Regarding the ITAC and the ECu situation.

First, when cars with ECUs became available, there was no ITAC. Carb cars have always had optional carbs allowed, and have allowed jetting/air bleed needle/accel pump changes, along with ignition timing changes.

In the begining, FI cars were not allowed any such changes. It's really unclear if the weights assigned FI cars acounted for the lack of allowable tuning. Most will tell you that weight setting at the time was a hotley debated subject, and transparency and repeatibility was non existant. So there are serious doubts as to some of the weights at the time.

In order to allow fuel injected cars the same advantages carbed cars had, CRB decided to allow the same category of mods, and did so by allowing "chips". Rumours suggested that you couldn't police the chips anyway, and the true intent of the rule will likely never be know, lost to the ages.

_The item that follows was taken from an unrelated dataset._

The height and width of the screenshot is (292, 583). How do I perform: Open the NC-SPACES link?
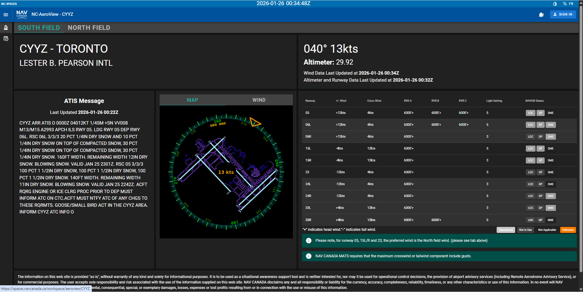coord(9,3)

Regardless, smart competitors replaced chips with sister boards and so on, using the chip socket. Others complained that chips weren't available for their cars. ooops! Unintended consequence. The CRB (the ITAC hadn't been created, or was in it's infancy and had no real role) decided that it was out of control, and came up with the "in the box" solution.

Than, the ITAC came into being, and created a "process" to set weights. It did a Grear Realignment" and set/reset weights of many cars, and assumed they'd be getting the power available through the allowed ECU changes.

If you hate the new rule, hate me. I brought it to the ITAC, because the old in the box version had tons of inequities. I knew going in that:

A- under the ITAC system FI cars were getting classed with a power factor that assumed they'd be taking advantage of the 'open ECU rule' even though it was only truly open to those who had the $ and could fit their solution in their box. So many many ECu cars were racing at a weight that was set assuming they'd have the ECU power gains, but they did not.

B- that allowing these cars to acheive their full potential would be removing a disadvantage, and would result in some competitive changes. Trust me on this one, as an owner of an ITA RX-7 with no torque, and carbs, and racing at a weight set based on a suspicious commitee, (years of look the other way ported rotaries skews teh perception of whats actually possible) any gains fuel injected cars made would send me down the reults charts right quick.

But, it was the right thing to do, because the needs of the many outweigh the needs of....me!

(An interesting aside: We asked for input on the ECU rule, and we got it! Many letter writers went beyond their little world, and saw the big picture. Some said, essentially, "I don't own an ECU equipped car, so any change to their favor will hurt me, but opening the rule up is the right way to go". Those letters REALLY carried some weight)

The rule corrects a bad situation, but it isn't perfect. In the IT philosophy, we are beholden to "Genre" rules. No model specific adjustments of rules are allowed. Certain exceptions DO exist in the ITCS, but we've been working on removing those.

In the end, the new ECU rule has allowed more racers to get what the rules allowed them to do already, easier and less expensively than in the previous to the rule. The path was bumpy. Technology changes do that. But we have the old racing with the new pretty equally now, in many cases.

Bottom line, if the Golf II isn't competitive because of empirical issues, or you think the weight has been arrived at in error, feel free to wrte in and present a well crafted case as to why. If that case can be coroborated, and documented, there is a chance (no guarantees) that the car could see an adjustment.